Eigentlich hätten wir jetzt gut eine Bratwurst gebrauchen können, um wieder etwas zu Kräften zu kommen. Leider war der Gastwirt gerade erst mit dem Anfeuern des Holzkohlegrills beschäftigt. Es würde also noch eine gute Weile dauern, bis wir zu einer heißen Bratwurst kommen würden. Kurz entschlossen kletterten wir den Berg wieder hinab und wanderten weiter, dieses Mal in Richtung der Poppenhausener Kunstmeile. Auf dem Weg liegt der „Eselsbrunn“, eine nette kleine Gaststätte, in der es selbstgebackenen Kuchen gibt. Natürlich hatten wir vor, dort einzukehren und unser Mittagessen ganz einfach durch Kaffee und Kuchen zu ersetzen, und wir wurden auch so gar nicht enttäuscht. Es gab ganz leckeren Walnuss-Apfelkuchen zu essen. Übrigens habe ich, wieder zuhause, durch Zufall ein recht ähnliches Apfelkuchenrezept entdeckt. Dieser Kuchen hat sich inzwischen zu einem unserer Lieblingskuchen gemausert. Ich hatte meine Nachbackkünste hier in meinem Blog sogar veröffentlicht. Wer also noch einmal schauen will, findet den Kuchen hier. Er schmeckt mit ein wenig Schlagsahne dazu ganz besonders gut, und dass Schlagsahne etwas enorm Leckeres ist, das wusste auch die Katze, die im „Eselsbrunn“ ihr Zuhause hat. Wahrscheinlich ahnte sie, kaum dass wir uns häuslich in der Sonne niedergelassen hatten, dass sie in mir ein leichtes Opfer finden würde, wenn sie um einen kleinen Klecks Sahne bitten würde. Offensichtlich genügte der Dame nicht, was ich mir abschwatzen ließ, denn das Kätzchen setzte sich anschließend an die offene Tür zum Gastraum und erhoffte sich wohl noch ein extra Schüsselchen von der Wirtin. Aber da hatte die Pelznase die Rechnung dann doch ohne die Wirtin gemacht, denn es gab nichts außer einem strengen Blick, der besagte: „Die Gaststube ist katzenfreie Zone!“
Satt und zufrieden verabschiedeten wir uns schließlich von der Wirtin und vom Kätzchen und weiter ging’s die Kunstmeile entlang mit ihren am Wegesrand stehenden mitunter recht seltsamen, aber durchaus auch interessanten, Kunstwerken.  Inzwischen waren auch die letzten Kunstwerke, die sich bei unserem Besuch vor einem Jahr noch als namenlose Kunst erwiesen hatten, mit Schildern versehen. Sie verrieten uns endlich, wie der kunstfertige Figurenschnitzer heißt und vor allem, welchen Namen er seinem hölzernen Wesen gegeben hatte. So sind wir tatsächlich auch bei dieser Wanderung wieder ein wenig klüger und weiser geworden, und vor lauter Bildung merkten wir gar nicht, wie die Zeit verging, denn urplötzlich standen wir schon wieder am Grabenhöfchen und vor unserem Auto.

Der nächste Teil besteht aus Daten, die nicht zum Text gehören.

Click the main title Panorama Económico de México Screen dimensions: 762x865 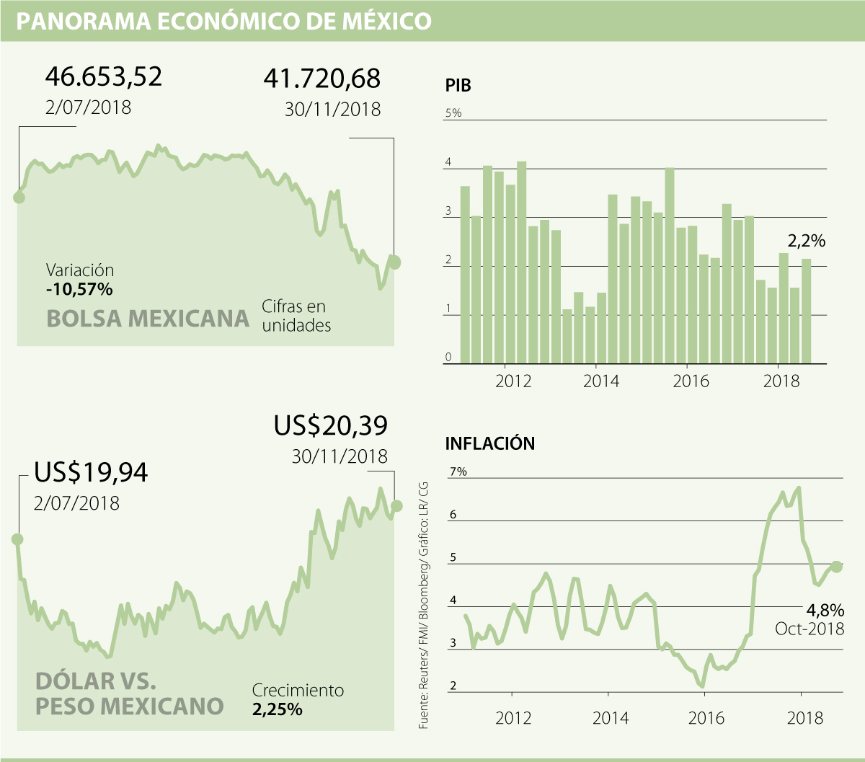click(223, 22)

Apropos weise, ich habe auf dem letzten Stück des Wanderwegs nicht nur meinen Kunsthorizont erweitert, ich habe außerdem noch erkennen dürfen, dass die Milseburg nur unwesentlich höher ist als eine Rotgescheckte. Der Bildbeweis hängt hier unten an. Seltsam nur, dass mir beim Aufstieg auf den, wie ich nun weiß, recht kleinen, Milsehügel trotzdem so erstaunlich warm wurde, dass mir die Schweißtropfen von der Stirn perlten.